= Hedef =
Lütfen aşağıdaki satırların en başından "Action: (906, 42)" ifadesini içeren satıra kadar her şeyi, iki uçtaki satırlar da dahil olmak üzere, hiçbir değişiklik yapmadan yazıya geçirin. Bunların dışında hiçbir satırı eklemeyin.

= Verilen satırlar =
+---+

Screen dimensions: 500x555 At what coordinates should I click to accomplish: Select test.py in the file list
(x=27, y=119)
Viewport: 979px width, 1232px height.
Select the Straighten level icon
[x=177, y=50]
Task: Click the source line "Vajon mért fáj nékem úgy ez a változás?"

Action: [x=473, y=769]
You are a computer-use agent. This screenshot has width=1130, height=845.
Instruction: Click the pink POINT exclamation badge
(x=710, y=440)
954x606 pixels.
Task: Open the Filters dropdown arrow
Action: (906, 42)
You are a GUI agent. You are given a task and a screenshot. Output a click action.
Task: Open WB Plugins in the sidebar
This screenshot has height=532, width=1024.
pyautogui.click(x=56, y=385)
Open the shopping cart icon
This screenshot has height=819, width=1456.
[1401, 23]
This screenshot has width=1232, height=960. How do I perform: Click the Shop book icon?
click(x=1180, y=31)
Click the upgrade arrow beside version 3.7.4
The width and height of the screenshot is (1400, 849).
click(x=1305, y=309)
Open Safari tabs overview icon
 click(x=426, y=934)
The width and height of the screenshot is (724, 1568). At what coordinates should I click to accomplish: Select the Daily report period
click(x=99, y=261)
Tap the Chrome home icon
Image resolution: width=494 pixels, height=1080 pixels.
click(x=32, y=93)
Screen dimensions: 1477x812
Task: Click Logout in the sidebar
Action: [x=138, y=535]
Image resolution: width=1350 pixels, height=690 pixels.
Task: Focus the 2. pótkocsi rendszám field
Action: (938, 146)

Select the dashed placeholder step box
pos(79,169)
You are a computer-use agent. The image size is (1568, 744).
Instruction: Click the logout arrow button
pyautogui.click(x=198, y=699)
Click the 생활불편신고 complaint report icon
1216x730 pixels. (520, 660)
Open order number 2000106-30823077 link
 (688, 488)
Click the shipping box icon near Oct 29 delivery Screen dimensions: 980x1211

+---+

= Tamamlanan görev =
Screen dimensions: 500x555 At what coordinates should I click to accomplish: Select test.py in the file list
(x=27, y=119)
Viewport: 979px width, 1232px height.
Select the Straighten level icon
[x=177, y=50]
Task: Click the source line "Vajon mért fáj nékem úgy ez a változás?"

Action: [x=473, y=769]
You are a computer-use agent. This screenshot has width=1130, height=845.
Instruction: Click the pink POINT exclamation badge
(x=710, y=440)
954x606 pixels.
Task: Open the Filters dropdown arrow
Action: (906, 42)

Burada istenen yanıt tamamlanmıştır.